The Charged Minutes field adds the 15-minute-rounded activity time to the 15-minute-rounded travel time, giving the billable total that feeds the ICSIS entry. Both rounding calculations handle the negative-result edge case — if the arrival time is earlier than the departure time due to a data entry error, the field returns a blank rather than a negative number.

The job code (WR: Work Request, TM: Time and Materials, ST, CT) and billing classifications (Billing 1: Exclude or Time and Material; Billing 2: Regular, Continuous, or Without 48 Hours) are the fields that determine how the time is actually invoiced. A Continuous billing classification on a TM job code behaves differently in the billing system than Regular billing on the same job code, and having these committed to the record at closure prevents revision arguments with billing later.

Hold and Resume as a Complete Code Set

The H1 through H8 and R1 through R8 hold and resume reason codes are the operational intelligence of the ticket lifecycle. H1 (Hold for Bell-ATS Parts) means the job is on the supplier's timeline. H2 (Client Unavailable) means the delay is on the client side. H4 (Client OK; Temporary Service — Hardware) means you left a loaner in place while waiting for the actual part, which triggers different billing treatment than H1. H7 (Client Not OK; Provided Loaner) means the client has a device but is not happy about it — a flag for expedited follow-up.

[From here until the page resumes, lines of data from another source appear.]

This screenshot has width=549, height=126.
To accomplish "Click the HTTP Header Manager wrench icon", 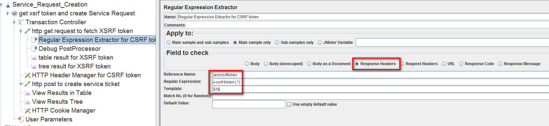I will pos(27,75).
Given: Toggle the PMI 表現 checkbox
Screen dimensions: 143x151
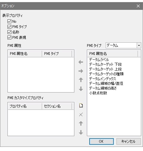Looking at the screenshot, I should (9, 38).
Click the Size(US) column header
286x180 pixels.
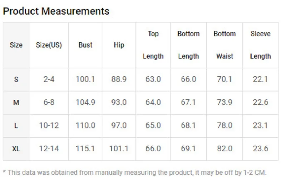pos(49,45)
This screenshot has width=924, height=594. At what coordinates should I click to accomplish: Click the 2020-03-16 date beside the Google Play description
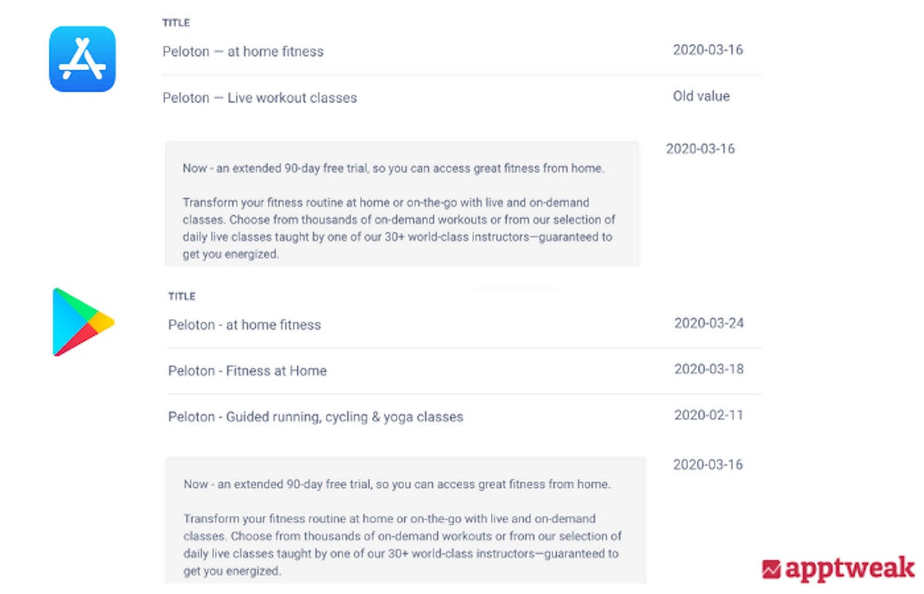[x=708, y=465]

The corresponding Resume codes (R1 through R8) close each hold with the matching code, creating a paired record of why work stopped and why it restarted. Across a month of tickets, the distribution of H-codes tells you where your delays are coming from: parts supply, client scheduling, or quote approvals.

Hardware Codes and Closed Analysis Codes

The HC hardware code set — HCAA through HCPX, covering adapter types, drive types, memory types, cable types, printer types, and peripherals — is the component-level classification that turns a closed analysis code of HC (Hardware Code) into a specific part category. HCDH (Drive Hard) means a failed HDD. HCPF (Printer Fuser) means a fuser replacement. HCMD (Memory DIMM) means a RAM module. These codes feed defect trend analysis at the component level — which is only possible if techs are selecting codes consistently in the field rather than approximating after the fact.

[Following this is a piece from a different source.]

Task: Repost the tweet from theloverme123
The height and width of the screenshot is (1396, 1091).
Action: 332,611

The Closed Analysis code set covers 37 classifications from AM (Account Maintenance) through WD (Wrong Dispatch), with important entries like NT (No Trouble Found), CE (Created in Error), and ROEX (Referred Out to External Group). NT is the code that tracks phantom tickets — calls where the equipment was functioning correctly when the tech arrived. A high NT rate at a specific customer site indicates a training or expectation issue that needs addressing before it consumes more dispatch hours.

The XML export calc fields — [ESPP], [Actions], [Activity], [Suppliment], [Parts] — assemble the structured output that feeds the back-end system. The ESPP field bundles version, datetime, operator code, ESPP state (In/Out/Dest), GPS coordinates, address, and email into an XML block. Actions bundles ticket number, action, hold reason, analysis code, and summary. The entire ticket record can be exported as structured XML without any additional formatting step.

The barcode fields for Part Number and Serial Number use the device camera to scan manufacturer barcodes at the hardware level — eliminating transcription errors on 15-character serial numbers entered manually in a dim server room while crouched behind a rack.